O médico brasileiro vinca que, para a primeira etapa, o país dispõe de seis milhões de doses numa população com quase 210 milhões – doses que já foram distribuídas por todos os  Estados e Distrito Federal. “Um adicional de dois milhões de doses são aguardados nos próximos dias, produzidos pela Astra -Zeneca e oriundos da Índia. A demora na entrega de insumos pela China, necessários para a produção de ambas as vacinas, pode atrasar a produção pelo Instituto Butantan, em São Paulo, e pela FIOCRUZ, no Rio de Janeiro. Mas o Governo  afirma que assegurou 350 milhões de doses, da Coronavac e da Astra-Zeneca”, detalha.

As vacinas

No início do mês, o Governo de São Paulo anunciou que os estudos apontaram 50,38 por cento de eficácia geral da vacina Coronavac, da farmacêutica chinesa Sinovac, desenvolvida no Brasil em parceria com o Instituto Butantan.

Questionado sobre a fiabilidade, o médico brasileiro responde: “Acredita-se que a Coronavac é eficaz em 50 por cento, a qual pode ser ampliada para cerca de 70 por cento na prevenção em casos moderados e até em 100 por cento em casos graves, sendo que a da Astra-Zeneca chega a mais de 90 por cento”.

Maranhão afirma que Governo e Ministério da Saúde brasileiros atrasaram as providências para aquisição das vacinas e continuam a tentar adquirir outras vacinas, como a da Pfizer ou a russa Sputnik 5, “tendo investido em medicamentos que não têm respaldo científico, como a cloroquina, ivermectina e azitromicina”.

E deixa um aviso: “A aplicação da vacina não é a solução até que sejam imunizados cerca de 60 a 70 por cento da população. A pandemia irá exigir medidas sanitárias ao longo do ano e mudança do comportamento social das populações. As medidas de prevenção devem ser reforçadas”.

Ricardo Mexia indica que, como em qualquer vacina, o programa deve ser ajustado. “Até mesmo dentro do próprio país ou da região, pode haver priorização de zonas que estão mais afetadas em detrimento de outras se não houver o número de doses necessárias”, indica.

Mário Freitas sublinha que a prioridade deve ser sempre para os mais vulneráveis. “Se vacinarmos os idosos e os profissionais que tomam conta deles, em princípio estamos a contribuir de uma forma decisiva para a redução da mortalidade. É uma obrigação moral e ética. Nenhuma sociedade sobrevive sem as suas raízes. Tomaram conta de nós, merecem e são dignos que façamos todos os esforços para os protegermos”, acentua.

Se o grau de eficácia está confirmado, a efetividade só se vai perceber com um grande grau da população vacinada. “Os indicadores levam-nos a tomar a decisão a nível mundial”, afirma Freitas. Uma pandemia como esta – insiste – só se controla de duas formas: com um medicamento que se tome logo nas primeiras horas da doença ou com uma vacina. “É fundamental que vacinemos muito e rapidamente”, defende.

———

Tarefa 1
Edite o texto sobre a vacinação: reescreva o trecho que vai de "No início do" até "o Instituto Butantan.", inclusive, trocando "farmacêutica chinesa" por "empresa chinesa".
Tarefa 2
Retome o texto sobre a vacinação e dê continuidade a ele a partir do ponto em que termina.
Não é preciso consultar os registros.

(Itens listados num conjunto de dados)
———

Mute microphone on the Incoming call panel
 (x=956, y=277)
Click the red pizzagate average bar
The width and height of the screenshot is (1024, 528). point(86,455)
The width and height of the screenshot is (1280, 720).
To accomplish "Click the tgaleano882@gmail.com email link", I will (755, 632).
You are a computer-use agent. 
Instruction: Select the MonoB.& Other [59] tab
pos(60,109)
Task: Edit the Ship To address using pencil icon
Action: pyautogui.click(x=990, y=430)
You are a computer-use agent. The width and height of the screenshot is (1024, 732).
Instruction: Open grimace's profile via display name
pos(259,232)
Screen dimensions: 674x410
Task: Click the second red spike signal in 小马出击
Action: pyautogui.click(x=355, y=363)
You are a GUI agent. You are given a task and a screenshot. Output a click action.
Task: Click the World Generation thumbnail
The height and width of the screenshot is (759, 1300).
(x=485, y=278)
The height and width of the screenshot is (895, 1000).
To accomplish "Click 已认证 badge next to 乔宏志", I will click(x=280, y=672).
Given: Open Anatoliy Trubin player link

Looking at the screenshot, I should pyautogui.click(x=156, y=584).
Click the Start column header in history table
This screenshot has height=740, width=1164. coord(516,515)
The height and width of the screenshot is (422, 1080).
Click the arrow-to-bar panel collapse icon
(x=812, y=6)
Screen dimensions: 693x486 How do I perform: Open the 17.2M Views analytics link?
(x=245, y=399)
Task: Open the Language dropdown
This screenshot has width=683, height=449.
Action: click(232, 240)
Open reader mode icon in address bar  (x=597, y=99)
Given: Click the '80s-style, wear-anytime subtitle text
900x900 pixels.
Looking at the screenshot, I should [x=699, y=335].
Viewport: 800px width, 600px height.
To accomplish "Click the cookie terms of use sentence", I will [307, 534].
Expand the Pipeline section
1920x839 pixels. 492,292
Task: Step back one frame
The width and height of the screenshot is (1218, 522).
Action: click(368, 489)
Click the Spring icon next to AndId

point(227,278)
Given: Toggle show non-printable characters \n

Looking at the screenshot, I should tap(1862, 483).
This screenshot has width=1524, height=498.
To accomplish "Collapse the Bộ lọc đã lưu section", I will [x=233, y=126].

———

Resultado 1
No início do mês, o Governo de São Paulo anunciou que os estudos apontaram 50,38 por cento de eficácia geral da vacina Coronavac, da empresa chinesa Sinovac, desenvolvida no Brasil em parceria com o Instituto Butantan.

Resultado 2
O médico antecipa que pandemia vá implicar mudanças radicais em tudo, incluindo na forma como nos relacionamos. “Mas vamos dar a volta e a vacina é um primeiro passo. Espero que tenha ficado a lição, sobretudo a quem nos governa, de que não se fazem omeletes sem ovos. O que se percebeu rapidamente a nível mundial é que a generalidade dos países não estava minimamente preparada para lidar com isto”, reforça.

Danielson Veiga, da Ordem dos Médicos cabo-verdianos, concorda: “Hoje não se pode pôr de fora o fenómeno saúde nas previsões económicas mundiais. A pandemia provou isso e está-nos a mostrar as consequências advenientes, se descuidos a este nível voltarem a acontecer”.

O vírus já matou mais de dois milhões de pessoas e contagiou acima de 97 milhões.

MACAU

O Governo local comprou 400 mil doses de vacinas a cada uma das empresas: Sinopharm, BioNTech e AstraZeneca. As primeiras têm chegada prevista para Macau no primeiro trimestre do ano. O plano de vacinação é voluntário e gratuito para residentes, trabalhadores não residentes e alunos não residentes que estudam em escolas do território. Cada residente vai poder escolher a vacina que quer, desde que haja stock. Os regulamentos de quarentena – agora de 21 dias – não serão alterados em Macau, apesar das vacinas contra a Covid-19, e será obrigatória mesmo para quem está vacinado. “Os resultados indicam que a percentagem de prevenção da epidemia é de 80 a 90 por cento e de que irá reduzir o risco de morte, mas isso não significa que todas as pessoas que tomem a vacina não sejam infetadas ou que não haja transmissão da doença para outra pessoa”, argumentam os Serviços de Saúde.